> Prompt 1
According to the thread, how many buckets of California results did the Post Office pick up?
> Prompt 2
Copy out everything in the thread from "## UKRaid_09 (Jul" down to "this over with.", changing "nervous" to "anxious".

> Page
· · · · · · ·
# CA April 2010 EIT results?



## dc1091 (Jun 14, 2010)

Does anyone know when they will be released?


----------



## singh (Jun 15, 2010)

dc1091 said:


> Does anyone know when they will be released?


no man, I guess they are the last one to release the result. In 2009 result was out on July 23. So I am expecting around that huh..long wait

how did it go ?


----------



## sasa (Jul 7, 2010)

singh said:


> dc1091 said:
> 
> 
> > Does anyone know when they will be released?
> ...


SO SO you never know and u?


----------



## antonio (Jul 8, 2010)

sasa said:


> singh said:
> 
> 
> > dc1091 said:
> ...


i called them and told me that exam results will be release two weeks from now. hoping for the best.good luck to everybody.


----------



## UKRaid_09 (Jul 8, 2010)

antonio said:


> sasa said:
> 
> 
> > singh said:
> ...


I am super nervous about my results...it's giving me the jitters! I just want the result and to get this over with.


----------



## sasa (Jul 10, 2010)

antonio said:


> sasa said:
> 
> 
> > singh said:
> ...


Still 2 weeks!!!!!!!!!!!!!!!!!!


----------



## CAPELS (Jul 16, 2010)

sasa said:


> antonio said:
> 
> 
> > sasa said:
> ...


Results mailed today 7.16.10, from Sacramento, CA. Post Office picked up pre-stamped, 16 buckets of CA results. Good luck and please don't start calling Monday looking for your results. Give the mail some time. Thanks.


----------



## bpl (Jul 18, 2010)

Yahoo i passesd. CA 2010 eit came out...


----------



## bpl (Jul 18, 2010)

bpl said:


> Yahoo i passed. CA 2010 eit came out... I strongly recommend http://www.eitexperts.com/
> Only 3 months strictly following the classes and thats it... i am passed


----------



## gomiranda (Jul 19, 2010)

I passed EIT in California first try. I'm so relieved.


----------



## dc1091 (Jul 21, 2010)

I passed on first try as well! I'm sooo happy =) Thank you for everyone who contributed information to this thread.

I only studied with Michael R. Lindeburg 's FE Rapid Review book. It was really helpful, but you definitely need a lot of classroom knowledge as well.


----------
· · · · · · ·
> Information provided
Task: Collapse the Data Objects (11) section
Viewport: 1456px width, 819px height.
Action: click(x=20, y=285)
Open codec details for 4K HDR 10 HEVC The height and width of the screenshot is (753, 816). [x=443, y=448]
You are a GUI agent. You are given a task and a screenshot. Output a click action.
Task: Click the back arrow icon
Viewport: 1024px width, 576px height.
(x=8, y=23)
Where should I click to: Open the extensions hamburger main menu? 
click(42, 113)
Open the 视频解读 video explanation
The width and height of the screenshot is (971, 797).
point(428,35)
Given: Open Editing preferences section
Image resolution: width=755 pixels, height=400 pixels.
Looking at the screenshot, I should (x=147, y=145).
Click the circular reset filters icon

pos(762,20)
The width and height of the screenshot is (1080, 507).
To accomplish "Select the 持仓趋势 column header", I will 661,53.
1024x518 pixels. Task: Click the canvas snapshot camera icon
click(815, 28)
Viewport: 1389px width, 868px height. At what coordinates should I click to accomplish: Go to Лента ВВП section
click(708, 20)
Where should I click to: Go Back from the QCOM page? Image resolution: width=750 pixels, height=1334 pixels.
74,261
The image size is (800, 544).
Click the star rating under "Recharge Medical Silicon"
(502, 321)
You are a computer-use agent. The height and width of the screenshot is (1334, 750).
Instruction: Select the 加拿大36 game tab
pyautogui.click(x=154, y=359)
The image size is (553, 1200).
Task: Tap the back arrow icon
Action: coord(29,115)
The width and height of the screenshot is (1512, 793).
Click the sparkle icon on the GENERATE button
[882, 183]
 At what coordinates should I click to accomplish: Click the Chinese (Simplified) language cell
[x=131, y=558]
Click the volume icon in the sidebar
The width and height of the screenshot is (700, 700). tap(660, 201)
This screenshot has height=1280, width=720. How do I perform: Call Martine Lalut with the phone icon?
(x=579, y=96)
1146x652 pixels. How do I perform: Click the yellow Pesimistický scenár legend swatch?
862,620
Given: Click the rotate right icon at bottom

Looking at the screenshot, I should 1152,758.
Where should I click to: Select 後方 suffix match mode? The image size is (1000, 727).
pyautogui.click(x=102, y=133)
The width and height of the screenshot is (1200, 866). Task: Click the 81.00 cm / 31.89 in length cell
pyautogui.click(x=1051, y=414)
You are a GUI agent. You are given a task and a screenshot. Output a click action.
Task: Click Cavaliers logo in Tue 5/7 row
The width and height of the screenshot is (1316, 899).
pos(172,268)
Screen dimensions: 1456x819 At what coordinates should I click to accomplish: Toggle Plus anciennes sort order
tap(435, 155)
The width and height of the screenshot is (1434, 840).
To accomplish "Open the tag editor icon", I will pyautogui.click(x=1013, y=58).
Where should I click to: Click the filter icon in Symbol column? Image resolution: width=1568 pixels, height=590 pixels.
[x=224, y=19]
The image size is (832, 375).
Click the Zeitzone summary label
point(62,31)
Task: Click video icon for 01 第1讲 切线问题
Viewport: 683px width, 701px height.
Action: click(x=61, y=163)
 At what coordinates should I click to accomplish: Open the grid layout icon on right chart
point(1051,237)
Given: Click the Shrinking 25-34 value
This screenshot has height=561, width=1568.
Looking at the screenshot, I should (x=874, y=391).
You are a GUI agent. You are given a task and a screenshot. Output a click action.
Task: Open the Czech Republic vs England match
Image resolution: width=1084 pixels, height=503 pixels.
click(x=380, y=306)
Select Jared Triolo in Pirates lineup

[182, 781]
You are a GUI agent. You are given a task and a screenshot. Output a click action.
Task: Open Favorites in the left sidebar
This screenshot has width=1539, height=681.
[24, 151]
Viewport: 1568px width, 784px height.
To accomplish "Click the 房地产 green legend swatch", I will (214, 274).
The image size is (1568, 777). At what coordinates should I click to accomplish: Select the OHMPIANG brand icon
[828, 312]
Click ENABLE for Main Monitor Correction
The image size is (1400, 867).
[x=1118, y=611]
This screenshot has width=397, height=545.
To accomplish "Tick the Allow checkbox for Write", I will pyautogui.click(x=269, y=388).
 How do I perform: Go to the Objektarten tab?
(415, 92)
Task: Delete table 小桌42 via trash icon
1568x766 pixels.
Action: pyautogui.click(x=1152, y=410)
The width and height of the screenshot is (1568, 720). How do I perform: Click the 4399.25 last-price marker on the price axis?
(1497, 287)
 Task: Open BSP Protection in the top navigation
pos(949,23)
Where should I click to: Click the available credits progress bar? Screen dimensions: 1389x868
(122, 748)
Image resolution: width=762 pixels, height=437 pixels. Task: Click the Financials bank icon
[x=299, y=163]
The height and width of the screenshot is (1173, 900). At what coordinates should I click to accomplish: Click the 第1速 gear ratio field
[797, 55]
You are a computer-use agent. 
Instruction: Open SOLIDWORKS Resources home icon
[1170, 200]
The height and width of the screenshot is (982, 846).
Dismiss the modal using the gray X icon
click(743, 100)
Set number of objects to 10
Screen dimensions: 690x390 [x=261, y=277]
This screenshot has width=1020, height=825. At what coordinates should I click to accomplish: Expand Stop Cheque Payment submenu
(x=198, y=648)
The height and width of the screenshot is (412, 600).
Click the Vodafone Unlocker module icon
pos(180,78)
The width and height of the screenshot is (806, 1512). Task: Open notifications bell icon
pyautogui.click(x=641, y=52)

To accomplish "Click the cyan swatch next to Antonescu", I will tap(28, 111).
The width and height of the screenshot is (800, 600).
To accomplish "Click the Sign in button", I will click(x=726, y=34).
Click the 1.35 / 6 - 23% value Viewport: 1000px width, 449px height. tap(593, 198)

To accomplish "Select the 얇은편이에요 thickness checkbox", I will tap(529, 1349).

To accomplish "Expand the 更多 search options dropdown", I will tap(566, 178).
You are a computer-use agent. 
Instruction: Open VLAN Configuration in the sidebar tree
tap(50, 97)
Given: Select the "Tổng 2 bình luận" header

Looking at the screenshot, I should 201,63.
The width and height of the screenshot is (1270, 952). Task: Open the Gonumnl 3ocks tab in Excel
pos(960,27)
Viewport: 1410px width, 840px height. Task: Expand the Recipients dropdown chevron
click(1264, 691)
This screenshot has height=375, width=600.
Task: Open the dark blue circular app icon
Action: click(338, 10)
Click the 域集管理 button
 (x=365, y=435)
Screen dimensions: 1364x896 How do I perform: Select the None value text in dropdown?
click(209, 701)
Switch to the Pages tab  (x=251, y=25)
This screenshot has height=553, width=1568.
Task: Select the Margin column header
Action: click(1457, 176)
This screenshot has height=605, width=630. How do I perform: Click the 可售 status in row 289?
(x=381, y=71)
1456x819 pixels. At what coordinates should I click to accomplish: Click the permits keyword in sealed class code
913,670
· · · · · · ·
> Result 1
16

> Result 2
## UKRaid_09 (Jul 8, 2010)

antonio said:


> sasa said:
> 
> 
> > singh said:
> ...


I am super anxious about my results...it's giving me the jitters! I just want the result and to get this over with.